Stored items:
•••
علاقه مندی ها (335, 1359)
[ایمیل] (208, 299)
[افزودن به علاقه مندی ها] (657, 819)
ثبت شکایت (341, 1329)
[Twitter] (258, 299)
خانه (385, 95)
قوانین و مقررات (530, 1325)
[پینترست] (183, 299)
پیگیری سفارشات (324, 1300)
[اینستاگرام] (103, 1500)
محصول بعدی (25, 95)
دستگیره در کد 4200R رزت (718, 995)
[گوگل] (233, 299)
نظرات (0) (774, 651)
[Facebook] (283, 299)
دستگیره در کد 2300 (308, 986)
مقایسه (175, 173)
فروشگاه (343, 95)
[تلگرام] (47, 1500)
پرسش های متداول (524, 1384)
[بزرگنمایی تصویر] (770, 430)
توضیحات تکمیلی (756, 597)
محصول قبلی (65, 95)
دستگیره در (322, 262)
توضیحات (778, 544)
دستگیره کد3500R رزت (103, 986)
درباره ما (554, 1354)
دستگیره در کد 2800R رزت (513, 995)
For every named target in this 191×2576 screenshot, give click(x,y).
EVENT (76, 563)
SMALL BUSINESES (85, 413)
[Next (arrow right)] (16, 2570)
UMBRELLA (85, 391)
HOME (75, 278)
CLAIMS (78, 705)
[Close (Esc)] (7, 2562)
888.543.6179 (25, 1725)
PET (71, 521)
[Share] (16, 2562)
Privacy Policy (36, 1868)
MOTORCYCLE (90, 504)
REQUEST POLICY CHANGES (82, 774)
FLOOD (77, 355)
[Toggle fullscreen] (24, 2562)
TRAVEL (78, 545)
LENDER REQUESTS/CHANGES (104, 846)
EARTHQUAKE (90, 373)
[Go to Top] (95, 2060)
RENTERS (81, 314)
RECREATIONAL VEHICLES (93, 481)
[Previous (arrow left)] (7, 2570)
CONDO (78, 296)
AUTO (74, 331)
•••
## Task objective
Each entry needs to be written out again, exactly as given.

## Task result
علاقه مندی ها (335, 1359)
[ایمیل] (208, 299)
[افزودن به علاقه مندی ها] (657, 819)
ثبت شکایت (341, 1329)
[Twitter] (258, 299)
خانه (385, 95)
قوانین و مقررات (530, 1325)
[پینترست] (183, 299)
پیگیری سفارشات (324, 1300)
[اینستاگرام] (103, 1500)
محصول بعدی (25, 95)
دستگیره در کد 4200R رزت (718, 995)
[گوگل] (233, 299)
نظرات (0) (774, 651)
[Facebook] (283, 299)
دستگیره در کد 2300 (308, 986)
مقایسه (175, 173)
فروشگاه (343, 95)
[تلگرام] (47, 1500)
پرسش های متداول (524, 1384)
[بزرگنمایی تصویر] (770, 430)
توضیحات تکمیلی (756, 597)
محصول قبلی (65, 95)
دستگیره در (322, 262)
توضیحات (778, 544)
دستگیره کد3500R رزت (103, 986)
درباره ما (554, 1354)
دستگیره در کد 2800R رزت (513, 995)
For every named target in this 191×2576 screenshot, give click(x,y).
EVENT (76, 563)
SMALL BUSINESES (85, 413)
[Next (arrow right)] (16, 2570)
UMBRELLA (85, 391)
HOME (75, 278)
CLAIMS (78, 705)
[Close (Esc)] (7, 2562)
888.543.6179 (25, 1725)
PET (71, 521)
[Share] (16, 2562)
Privacy Policy (36, 1868)
MOTORCYCLE (90, 504)
REQUEST POLICY CHANGES (82, 774)
FLOOD (77, 355)
[Toggle fullscreen] (24, 2562)
TRAVEL (78, 545)
LENDER REQUESTS/CHANGES (104, 846)
EARTHQUAKE (90, 373)
[Go to Top] (95, 2060)
RENTERS (81, 314)
RECREATIONAL VEHICLES (93, 481)
[Previous (arrow left)] (7, 2570)
CONDO (78, 296)
AUTO (74, 331)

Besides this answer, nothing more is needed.